Zinc finger transcription factors or ZF-TFs, are transcription factors composed of a zinc finger-binding domain and any of a variety of transcription-factor effector-domains that exert their modulatory effect in the vicinity of any sequence to which the protein domain binds.
Zinc finger protein transcription factors can be encoded by genes small enough to fit a number of such genes into a single vector, allowing the medical intervention and control of expression of multiple genes and the initiation of an elaborate cascade of events. In this respect, it is also possible to target a sequence that is common to multiple (usually functionally related) genes in order to control the transcription of all these genes with a single transcription factor. Also, it is possible to target a family of related genes by targeting and modulating the expression of the endogenous transcription factor(s) that control(s) them. They also have the advantage that the targeted sequence need not be symmetrical unlike with most other DNA-binding motifs based on natural transcription factors that bind as dimers.
By targeting the ZF-TF toward a specific DNA sequence and attaching the necessary effector domain, it is possible to downregulate or upregulate the expression of the gene(s) in question while using the same DNA-binding domain.

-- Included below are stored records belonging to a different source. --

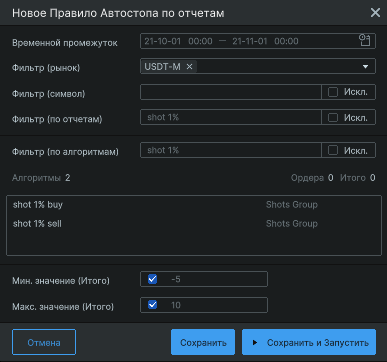Close the Новое Правило Автостопа dialog
387x362 pixels.
point(375,13)
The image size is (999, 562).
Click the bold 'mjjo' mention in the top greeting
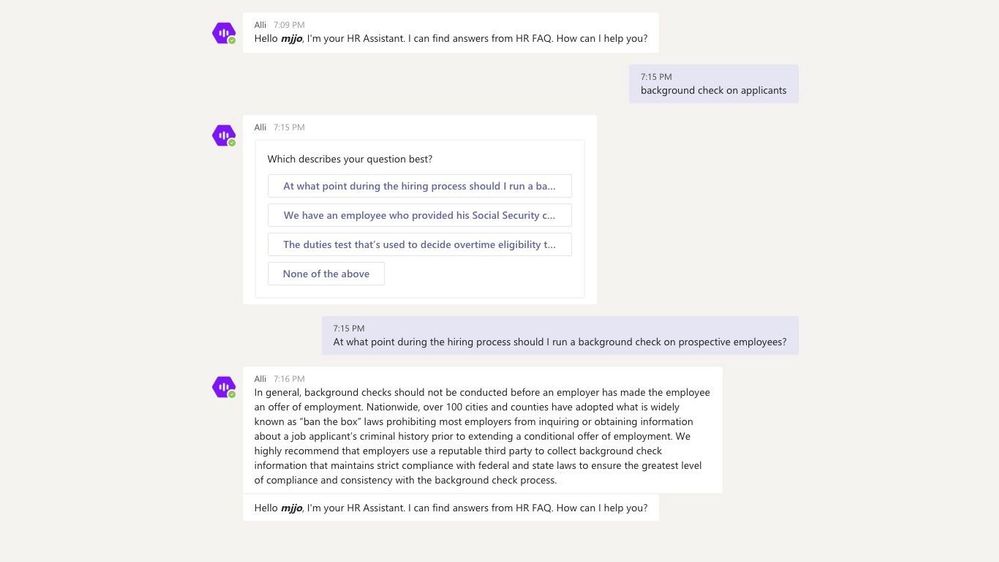291,39
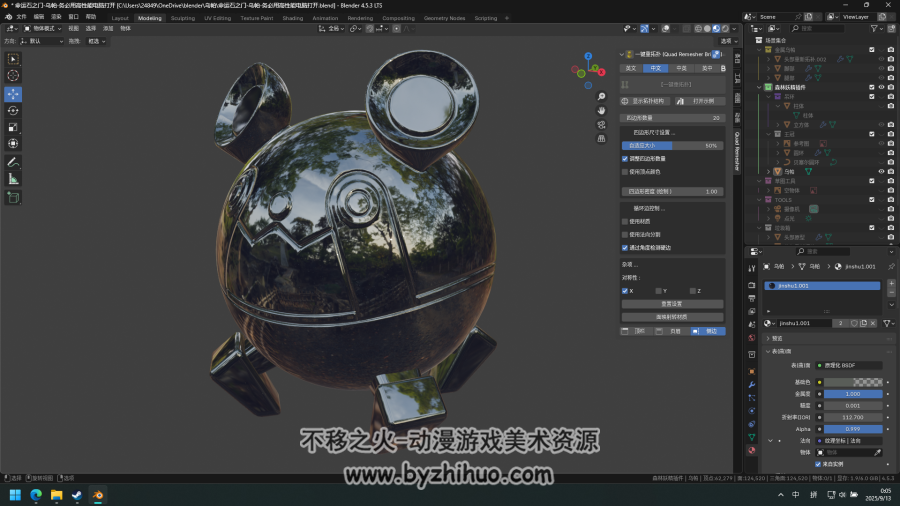The image size is (900, 506).
Task: Click the viewport zoom magnifier icon
Action: pyautogui.click(x=601, y=96)
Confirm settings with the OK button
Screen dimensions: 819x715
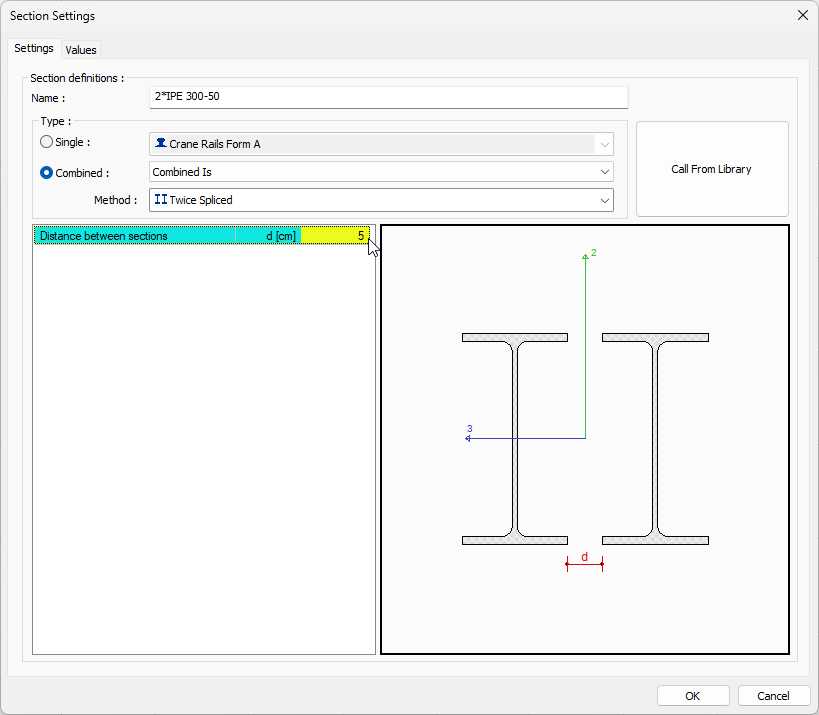[692, 695]
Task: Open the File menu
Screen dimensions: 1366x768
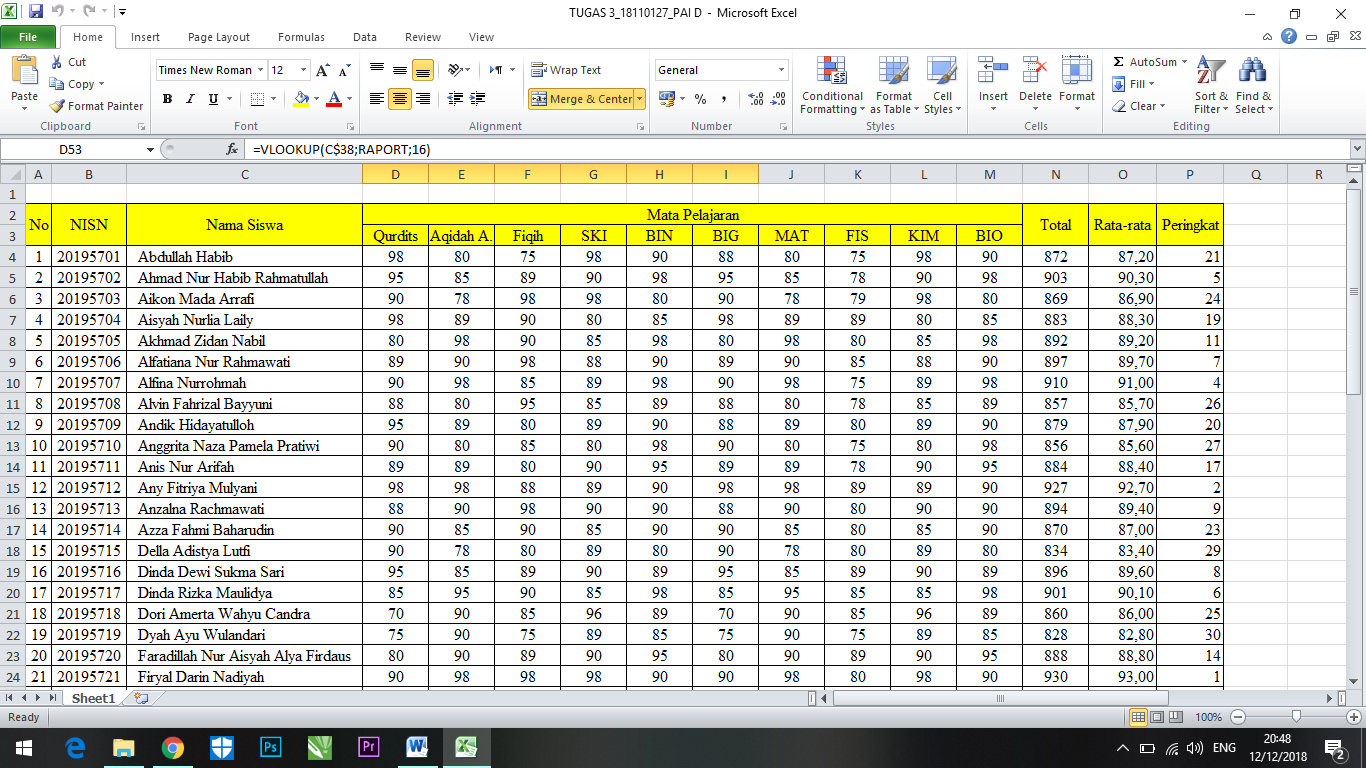Action: (29, 36)
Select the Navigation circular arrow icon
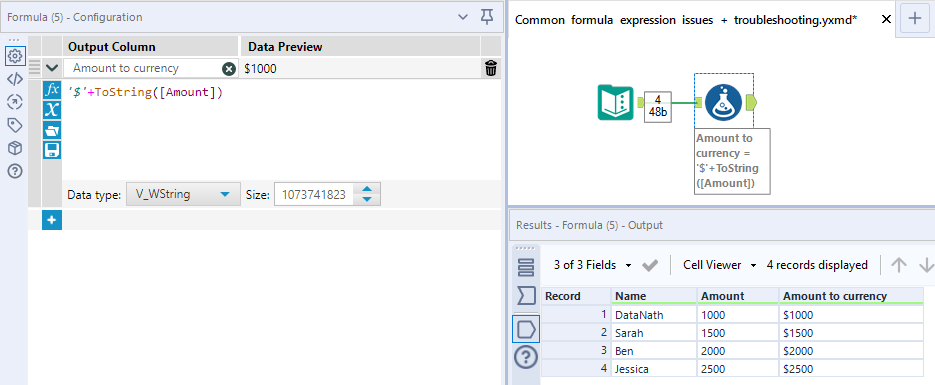This screenshot has height=385, width=935. 14,102
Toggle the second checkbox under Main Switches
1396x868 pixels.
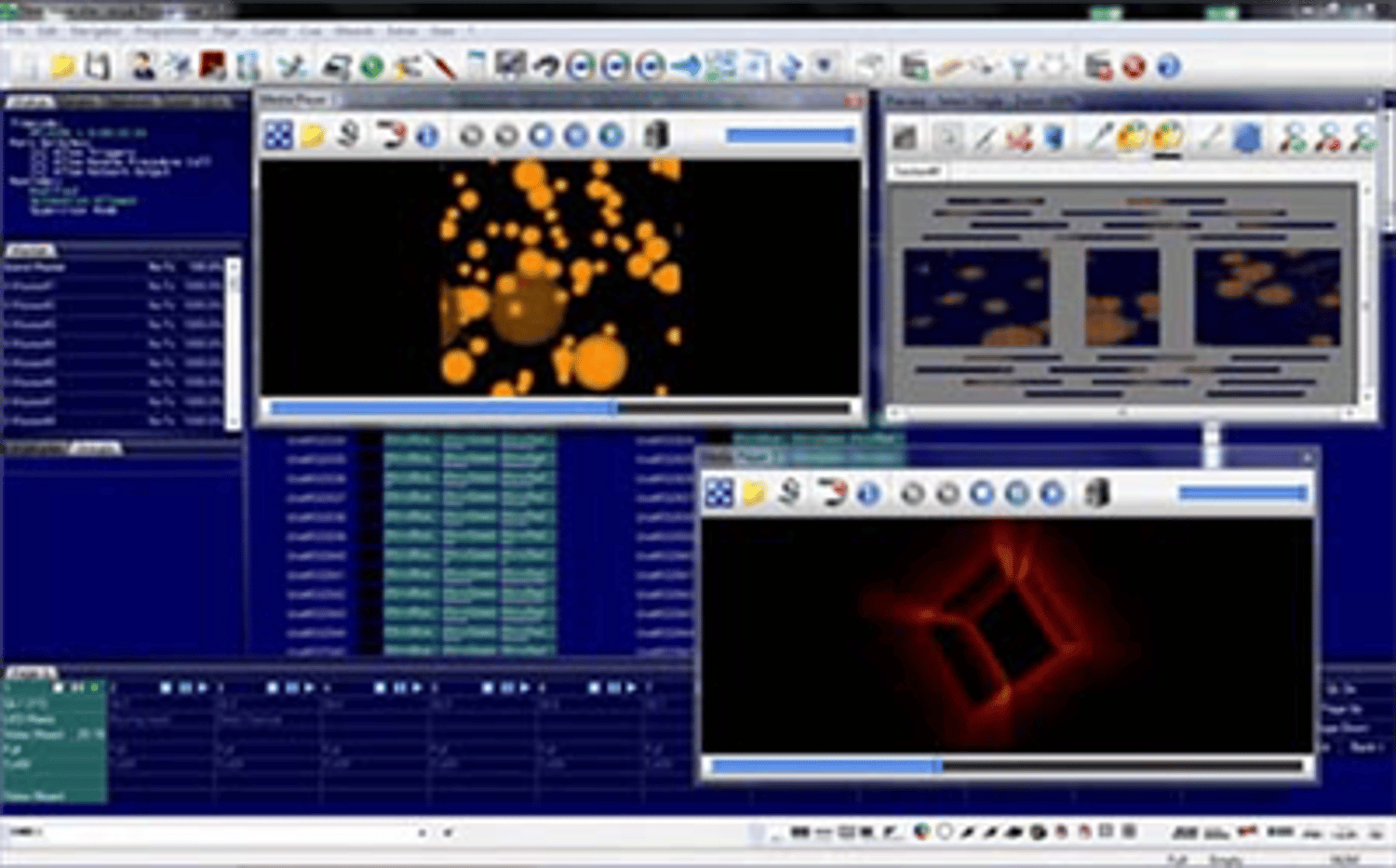coord(37,162)
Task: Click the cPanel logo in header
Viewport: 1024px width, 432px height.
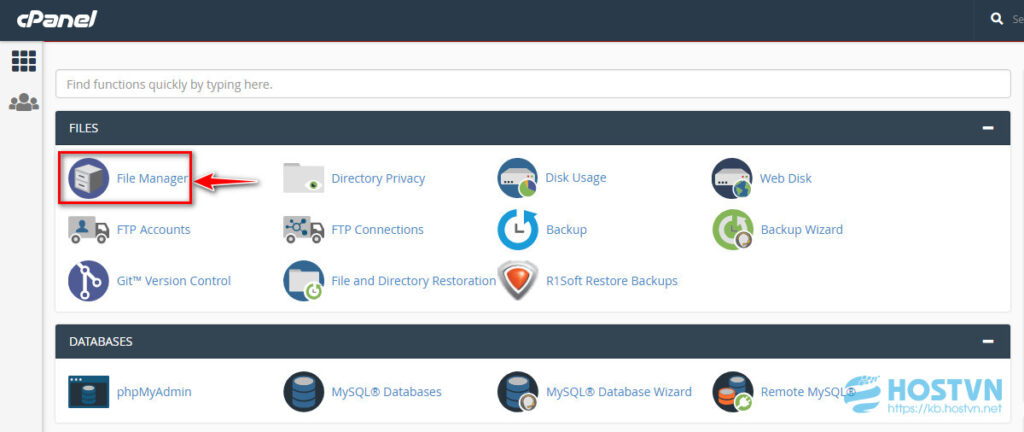Action: coord(54,19)
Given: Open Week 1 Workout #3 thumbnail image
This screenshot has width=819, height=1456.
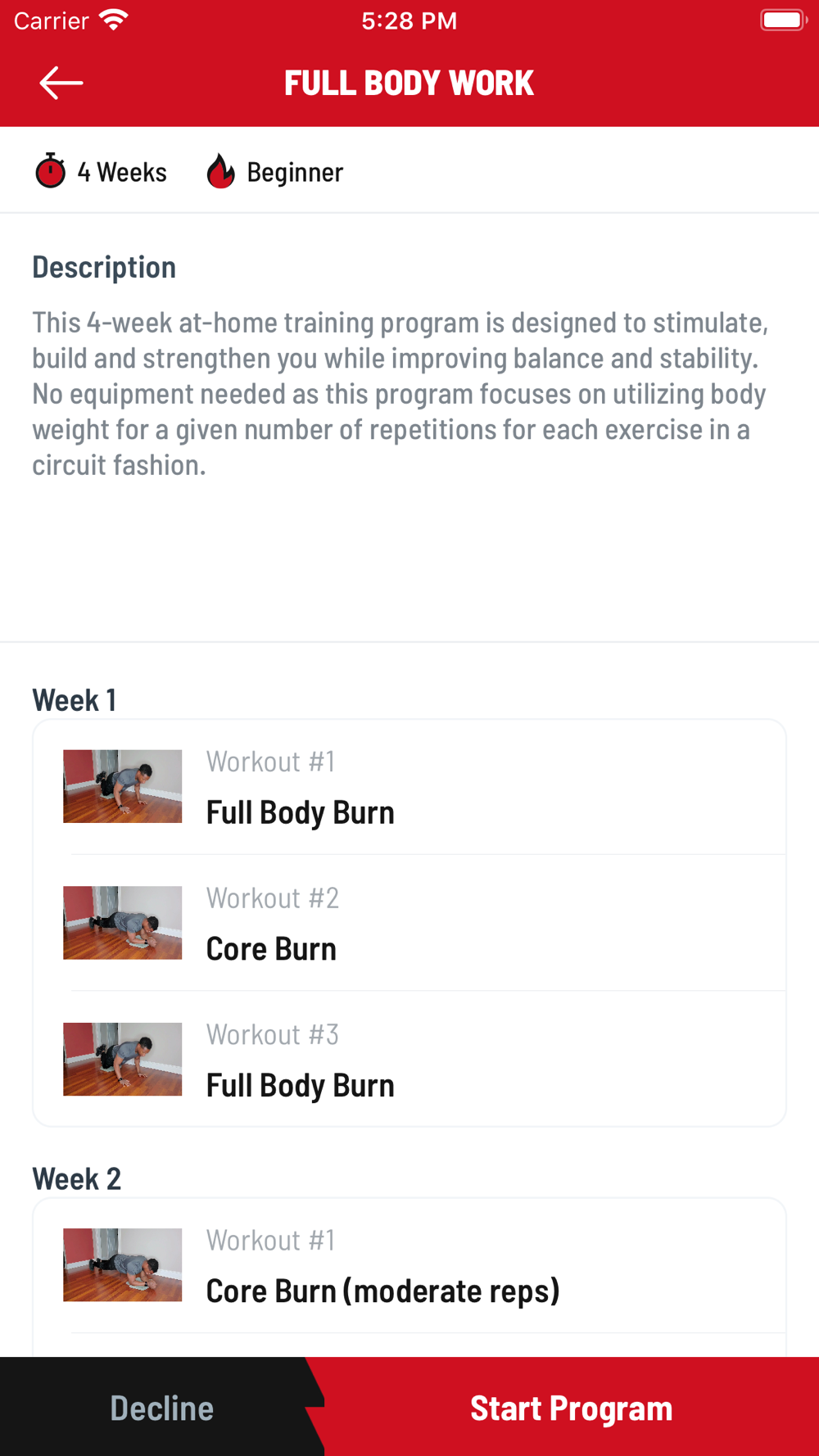Looking at the screenshot, I should (123, 1059).
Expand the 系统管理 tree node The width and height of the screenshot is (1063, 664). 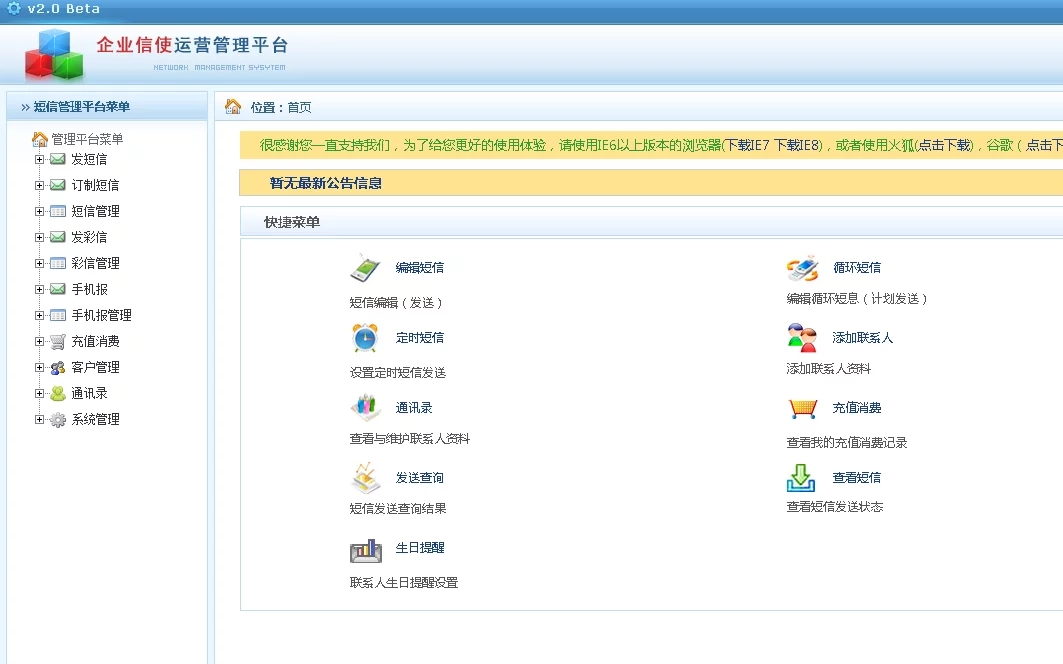click(x=40, y=419)
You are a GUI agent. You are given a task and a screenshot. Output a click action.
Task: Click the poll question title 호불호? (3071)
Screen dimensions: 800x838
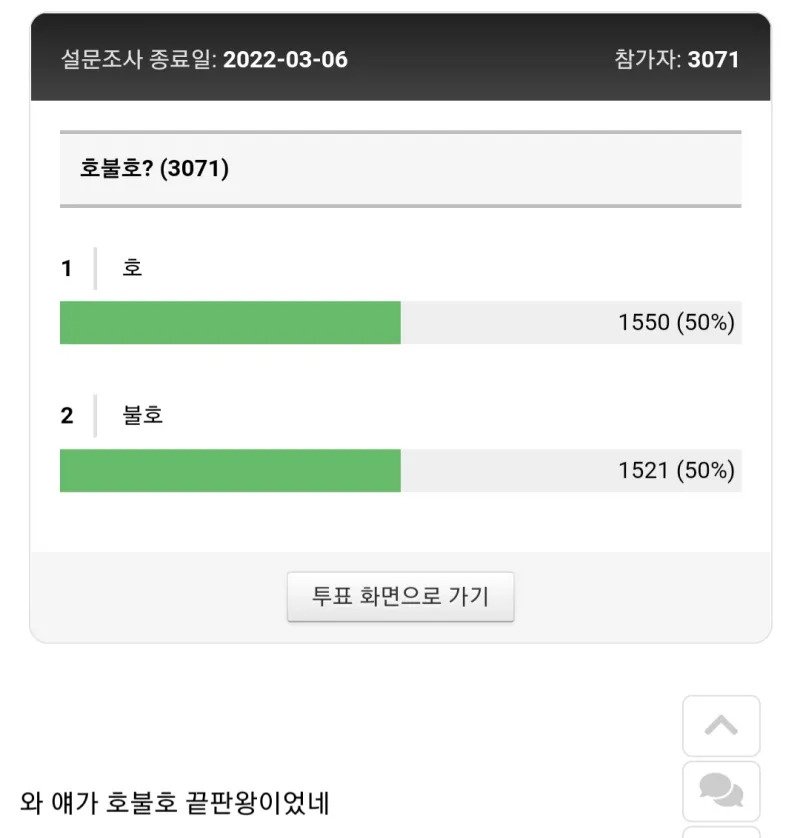point(154,169)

The expression of a gene can also be downregulated by blocking elongation by RNA polymerase (without the need for an effector domain) in the coding region or alternatively, RNA itself can also be targeted. Besides the obvious development of tools for the research of gene function, engineered ZF-TFs have enormous therapeutic potential including correction of abnormal gene expression profiles (e.g., erbB-2 overexpression in human adenocarcinomas and anti-retrovirals (e.g. HIV-1).